Thoughts at sunset
Wisconsin was very different before the arrival of the first Africans and Europeans late in the 17th century. Human activity then had affected the state very little, and its forests and prairies appeared much as they had for many thousands of years. Its streams ran clear, and plants and animals, birds and fishes were present in great profusion and diversity.
The Native American, for the most part, lived in a state of balance with his environment, utilizing the annual yield which nature provided without damage to the basic resources. Almost nowhere within the Wisconsin country was there pressure placed upon natural resources which caused species of plants or animals to become extinct or endangered.
This was soon to change. The stage was set, then, when southern Wisconsin was first explored in 1683, for the rapid development of a great inland empire of farms and factories, railroads and highways, and all the material developments of a complex civilization.
The forests of the north fell as rapidly as the technology of the time permitted. The verdant prairies were turned. Towns and cities appeared, and extensive railroad and highway networks linked communities together in a way that fostered growth.
Swamps and wetlands were drained and community waste disposal and industry changed aquatic resources still further. With the growth of industry, the air became darkened and polluted, and great quantities of minerals were taken from the ground.

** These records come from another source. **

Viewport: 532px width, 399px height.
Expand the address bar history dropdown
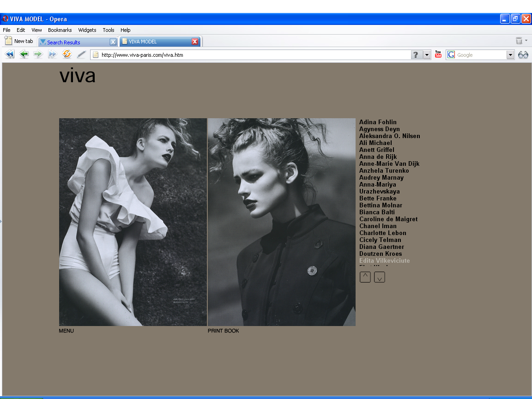tap(427, 55)
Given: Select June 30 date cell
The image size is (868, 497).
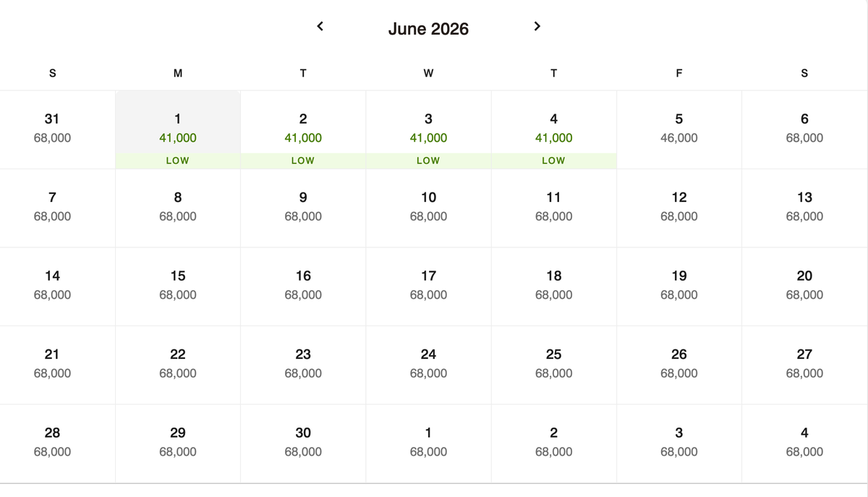Looking at the screenshot, I should coord(303,441).
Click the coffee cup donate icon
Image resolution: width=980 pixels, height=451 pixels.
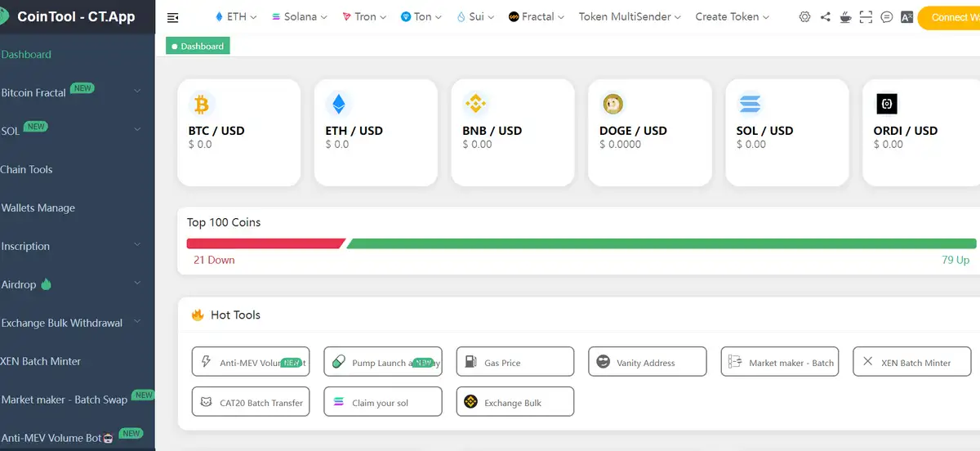click(845, 17)
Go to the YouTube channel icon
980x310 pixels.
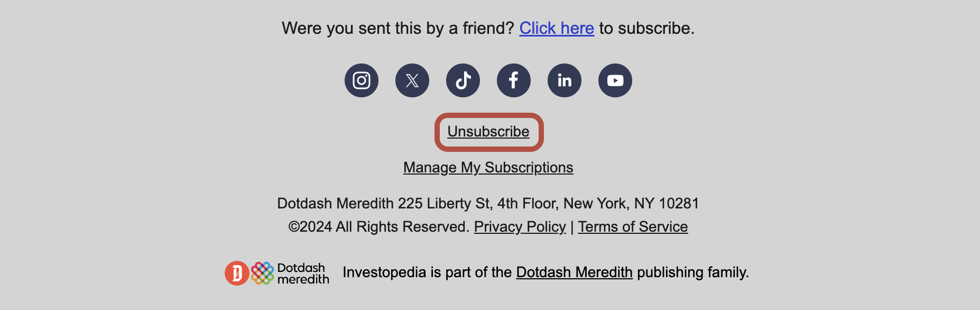pyautogui.click(x=615, y=80)
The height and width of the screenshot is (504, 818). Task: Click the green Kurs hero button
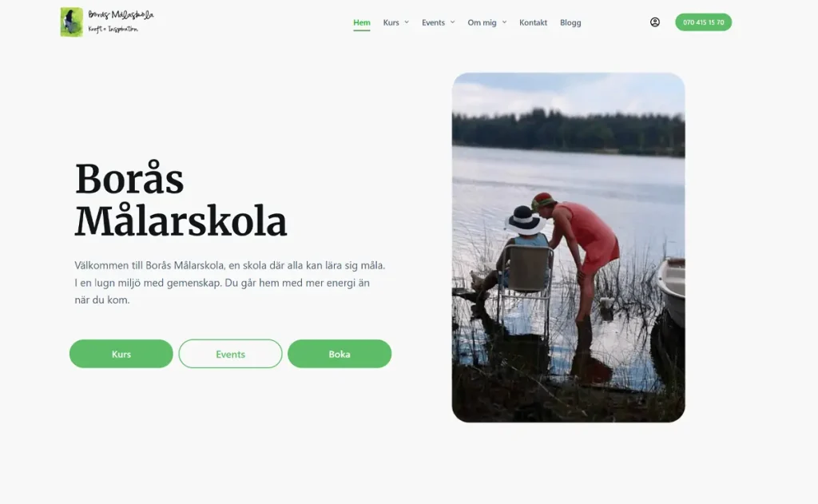(121, 354)
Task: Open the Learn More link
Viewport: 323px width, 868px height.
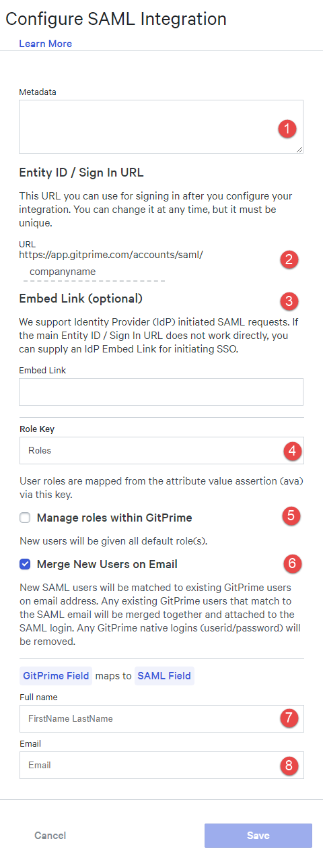Action: point(45,44)
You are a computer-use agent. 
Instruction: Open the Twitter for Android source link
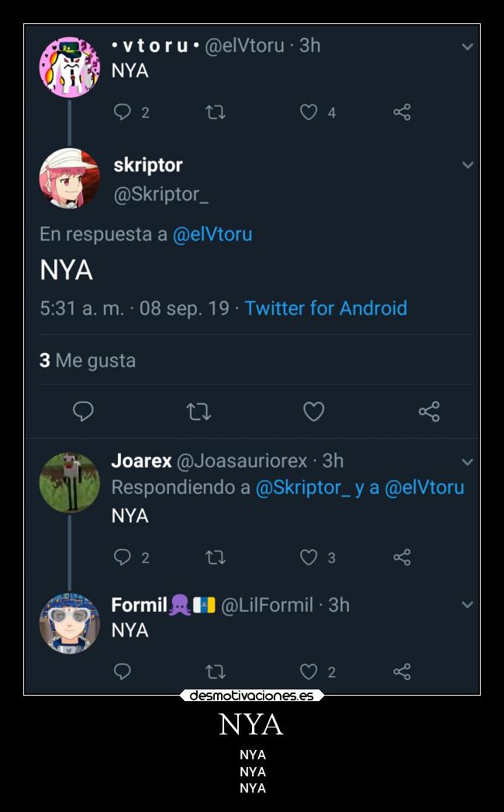tap(326, 308)
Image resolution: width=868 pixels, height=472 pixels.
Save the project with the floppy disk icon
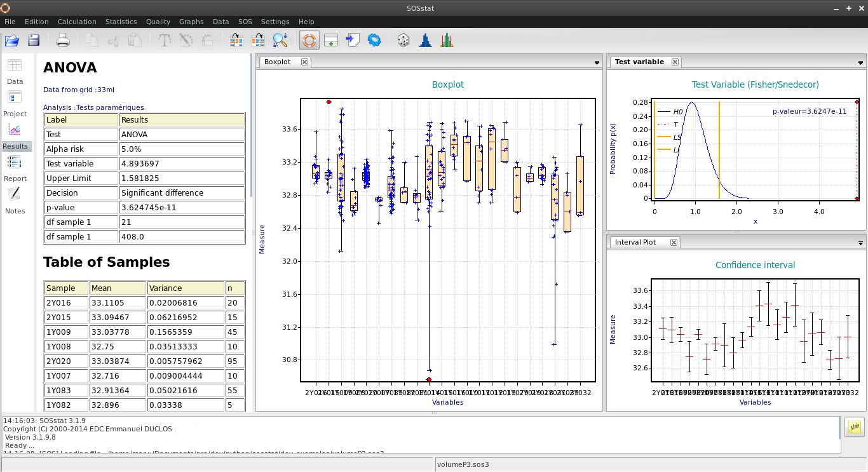pyautogui.click(x=34, y=41)
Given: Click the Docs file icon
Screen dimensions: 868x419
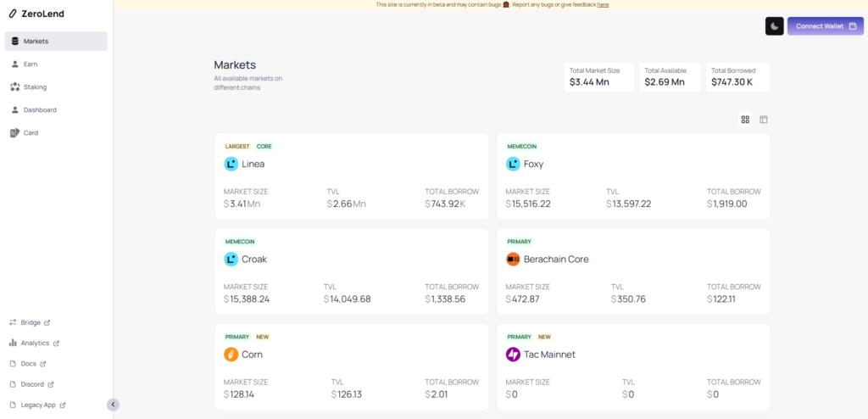Looking at the screenshot, I should point(14,364).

The changes, all undertaken with the best intentions, and most contributing mightily to human progress, had a profound impact on the numerous species of plants and wildlife formerly abundant in Wisconsin.
Many animal species found the changed environment totally inhospitable. The impact on plant species often was less dramatic, but alterations in the numbers and variety of even the smallest plants and creatures went rapidly forward.
In the course of three centuries man moved from being simply another actor on a broad environmental stage, to the position of master and guardian of the entire environment, often with the power of life and death over its other inhabitants. In that position we find ourselves today, and we find also that we must face the fact that many species in the years immediately ahead either will decline and perhaps disappear, or maintain their numbers and even prosper or reappear, depending upon the care and attention we give the natural world around us.
We stand today at an environmental crossroads, facing great danger of the further extinction of many species. But we have the potential for preventing further loss and even for restoring many endangered species to numbers which will guarantee their continuation.
Some persons question the importance of preventing the extinction of particular species of wildlife and plants. Some species appear to have little value to us. Yet a form of life of little apparent importance may actually contain a chemical component or genetic formula which could be of great value to us in medicine, in agriculture, and in many other ways.
We must always remember that human beings are only parts of a great “web of life” that includes all living things, no matter how small and unimportant they seem to be. Once that web of life is broken by the extinction of any of its parts, the total structure is weakened, and if a sufficient number of extinctions occur, might itself collapse, leaving mankind the master of all, and ultimately, the master of nothing.
We attempt to protect endangered species in many ways. The law can require that public action, as in the building of a highway or lake, be accomplished only if endangered species are not further jeopardized. Beyond limits on public action, there is great need for private restraint and for individual concern for endangered species in all that we do.
The responsibility of the next generation in regard to endangered and threatened species is very great, for it will hold the power of life or death over many forms of life that now exist. It is the next generation and those that will follow that will be the chief beneficiaries or the losers, depending upon the success of our concern for the species which now are threatened and endangered. With proper care and attention to the world around us, we can exist in harmony with all other forms of life, and, as we do, we will benefit enormously from maintaining the web of life in all its richness and complexity.